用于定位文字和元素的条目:
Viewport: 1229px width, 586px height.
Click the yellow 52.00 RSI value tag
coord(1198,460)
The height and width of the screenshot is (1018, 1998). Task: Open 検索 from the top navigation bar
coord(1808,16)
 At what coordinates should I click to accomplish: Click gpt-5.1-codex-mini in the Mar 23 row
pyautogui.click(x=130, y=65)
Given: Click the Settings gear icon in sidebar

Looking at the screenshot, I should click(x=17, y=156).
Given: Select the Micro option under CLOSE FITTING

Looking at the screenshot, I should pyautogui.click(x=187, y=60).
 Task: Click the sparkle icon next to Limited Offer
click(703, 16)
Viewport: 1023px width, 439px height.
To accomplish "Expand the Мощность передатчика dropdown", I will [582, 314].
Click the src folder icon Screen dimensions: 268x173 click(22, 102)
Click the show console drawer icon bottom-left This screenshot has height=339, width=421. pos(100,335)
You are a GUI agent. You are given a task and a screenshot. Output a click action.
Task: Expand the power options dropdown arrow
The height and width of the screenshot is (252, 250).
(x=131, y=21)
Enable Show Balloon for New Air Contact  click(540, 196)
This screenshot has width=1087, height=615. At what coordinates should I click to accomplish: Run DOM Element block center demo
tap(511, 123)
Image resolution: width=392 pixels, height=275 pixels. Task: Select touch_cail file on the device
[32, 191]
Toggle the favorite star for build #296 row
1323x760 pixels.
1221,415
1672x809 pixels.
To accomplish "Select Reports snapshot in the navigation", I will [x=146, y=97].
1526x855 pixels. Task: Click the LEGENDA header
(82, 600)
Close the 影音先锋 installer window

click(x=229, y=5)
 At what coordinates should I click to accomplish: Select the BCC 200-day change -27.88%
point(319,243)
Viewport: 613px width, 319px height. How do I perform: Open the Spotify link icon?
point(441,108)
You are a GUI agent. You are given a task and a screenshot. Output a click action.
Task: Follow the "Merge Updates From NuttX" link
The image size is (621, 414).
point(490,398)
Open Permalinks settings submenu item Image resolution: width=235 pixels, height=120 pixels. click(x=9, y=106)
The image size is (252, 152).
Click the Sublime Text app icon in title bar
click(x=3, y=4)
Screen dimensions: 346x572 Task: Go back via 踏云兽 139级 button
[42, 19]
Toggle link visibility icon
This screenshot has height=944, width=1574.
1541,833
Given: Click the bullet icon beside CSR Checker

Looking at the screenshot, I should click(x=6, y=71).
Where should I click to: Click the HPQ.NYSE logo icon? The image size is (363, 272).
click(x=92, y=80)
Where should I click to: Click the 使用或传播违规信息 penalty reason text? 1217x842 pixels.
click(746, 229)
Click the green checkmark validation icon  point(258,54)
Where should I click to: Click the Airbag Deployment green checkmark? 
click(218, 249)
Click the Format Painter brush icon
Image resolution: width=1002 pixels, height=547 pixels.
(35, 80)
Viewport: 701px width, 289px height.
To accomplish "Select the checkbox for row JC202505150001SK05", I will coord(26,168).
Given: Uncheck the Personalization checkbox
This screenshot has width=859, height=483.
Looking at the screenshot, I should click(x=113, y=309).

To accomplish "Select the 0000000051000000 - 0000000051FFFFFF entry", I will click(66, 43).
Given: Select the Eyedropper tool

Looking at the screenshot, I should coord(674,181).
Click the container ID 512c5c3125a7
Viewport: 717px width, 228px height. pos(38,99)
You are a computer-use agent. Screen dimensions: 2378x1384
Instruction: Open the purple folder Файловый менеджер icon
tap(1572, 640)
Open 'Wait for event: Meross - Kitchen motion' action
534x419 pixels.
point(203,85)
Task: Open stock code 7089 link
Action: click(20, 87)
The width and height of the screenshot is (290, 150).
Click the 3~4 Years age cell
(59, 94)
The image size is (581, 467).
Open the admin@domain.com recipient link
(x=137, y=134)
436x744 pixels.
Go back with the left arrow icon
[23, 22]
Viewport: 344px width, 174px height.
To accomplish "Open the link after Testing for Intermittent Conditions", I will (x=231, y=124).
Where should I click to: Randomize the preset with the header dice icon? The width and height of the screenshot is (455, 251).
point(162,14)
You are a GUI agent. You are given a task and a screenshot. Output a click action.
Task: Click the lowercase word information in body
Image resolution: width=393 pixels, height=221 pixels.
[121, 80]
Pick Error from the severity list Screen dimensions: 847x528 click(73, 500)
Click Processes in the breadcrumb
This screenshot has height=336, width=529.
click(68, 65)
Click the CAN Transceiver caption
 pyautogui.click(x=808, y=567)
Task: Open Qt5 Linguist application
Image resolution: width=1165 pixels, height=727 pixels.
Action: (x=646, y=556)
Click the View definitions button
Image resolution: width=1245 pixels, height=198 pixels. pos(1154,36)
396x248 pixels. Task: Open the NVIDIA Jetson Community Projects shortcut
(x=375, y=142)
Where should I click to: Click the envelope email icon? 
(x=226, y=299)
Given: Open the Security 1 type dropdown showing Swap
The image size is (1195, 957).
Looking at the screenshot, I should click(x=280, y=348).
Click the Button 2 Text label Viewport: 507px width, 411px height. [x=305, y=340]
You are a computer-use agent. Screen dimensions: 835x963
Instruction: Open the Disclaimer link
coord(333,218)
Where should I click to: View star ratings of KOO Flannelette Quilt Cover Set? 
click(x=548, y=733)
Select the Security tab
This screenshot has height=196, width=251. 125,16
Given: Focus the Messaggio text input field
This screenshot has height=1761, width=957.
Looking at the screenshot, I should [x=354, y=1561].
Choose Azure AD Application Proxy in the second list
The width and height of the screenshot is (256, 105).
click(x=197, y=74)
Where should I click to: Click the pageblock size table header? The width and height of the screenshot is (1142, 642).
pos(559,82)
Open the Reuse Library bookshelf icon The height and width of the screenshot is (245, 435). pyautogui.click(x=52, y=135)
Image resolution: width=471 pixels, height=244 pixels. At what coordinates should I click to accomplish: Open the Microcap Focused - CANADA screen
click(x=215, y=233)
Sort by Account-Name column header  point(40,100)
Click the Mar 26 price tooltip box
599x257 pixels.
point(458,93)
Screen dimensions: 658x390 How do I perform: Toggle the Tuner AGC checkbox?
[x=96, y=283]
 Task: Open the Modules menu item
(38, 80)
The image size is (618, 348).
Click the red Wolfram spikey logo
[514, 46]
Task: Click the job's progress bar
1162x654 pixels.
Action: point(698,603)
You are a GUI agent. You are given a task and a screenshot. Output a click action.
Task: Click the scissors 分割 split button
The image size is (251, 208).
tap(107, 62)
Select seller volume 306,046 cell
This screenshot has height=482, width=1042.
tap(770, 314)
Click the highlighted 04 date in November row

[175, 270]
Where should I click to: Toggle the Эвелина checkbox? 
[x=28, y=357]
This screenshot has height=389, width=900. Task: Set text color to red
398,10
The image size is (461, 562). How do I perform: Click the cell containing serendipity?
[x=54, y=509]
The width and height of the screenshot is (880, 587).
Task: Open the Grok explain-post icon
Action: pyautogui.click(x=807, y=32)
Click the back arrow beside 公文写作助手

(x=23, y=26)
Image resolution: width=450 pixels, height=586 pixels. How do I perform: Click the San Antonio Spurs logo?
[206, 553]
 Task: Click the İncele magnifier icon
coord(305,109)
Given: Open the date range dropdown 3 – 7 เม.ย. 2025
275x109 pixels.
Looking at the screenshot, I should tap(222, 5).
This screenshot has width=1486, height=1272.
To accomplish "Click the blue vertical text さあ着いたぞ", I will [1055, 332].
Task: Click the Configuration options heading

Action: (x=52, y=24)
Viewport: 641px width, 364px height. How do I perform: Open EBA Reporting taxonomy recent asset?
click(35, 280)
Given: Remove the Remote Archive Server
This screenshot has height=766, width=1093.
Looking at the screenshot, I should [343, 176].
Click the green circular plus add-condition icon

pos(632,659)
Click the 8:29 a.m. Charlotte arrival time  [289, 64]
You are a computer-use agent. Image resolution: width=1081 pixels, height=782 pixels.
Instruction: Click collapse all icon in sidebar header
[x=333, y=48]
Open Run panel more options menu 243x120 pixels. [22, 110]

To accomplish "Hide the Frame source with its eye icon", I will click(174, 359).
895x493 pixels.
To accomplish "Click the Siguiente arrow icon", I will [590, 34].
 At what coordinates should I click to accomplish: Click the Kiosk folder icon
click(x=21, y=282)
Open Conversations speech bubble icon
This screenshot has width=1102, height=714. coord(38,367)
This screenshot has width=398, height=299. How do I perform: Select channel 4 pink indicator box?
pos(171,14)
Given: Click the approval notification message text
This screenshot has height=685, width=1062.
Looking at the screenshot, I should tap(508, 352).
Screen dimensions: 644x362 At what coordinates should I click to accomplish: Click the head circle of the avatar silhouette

## 任务要求:
请把上方条目中从含有“The width and height of the screenshot is (290, 150).”的那一行开始、到含有“will (x=231, y=124).”的那一行结束的部分（首尾两行均包括在内）以Markdown表格的形式给出，列名为“序号”和“文本”，空行略去。

## 正确答案:
| 序号 | 文本 |
|---|---|
| 1 | The width and height of the screenshot is (290, 150). |
| 2 | Click the 3~4 Years age cell |
| 3 | (59, 94) |
| 4 | The image size is (581, 467). |
| 5 | Open the admin@domain.com recipient link |
| 6 | (x=137, y=134) |
| 7 | 436x744 pixels. |
| 8 | Go back with the left arrow icon |
| 9 | [23, 22] |
| 10 | Viewport: 344px width, 174px height. |
| 11 | To accomplish "Open the link after Testing for Intermittent Conditions", I will (x=231, y=124). |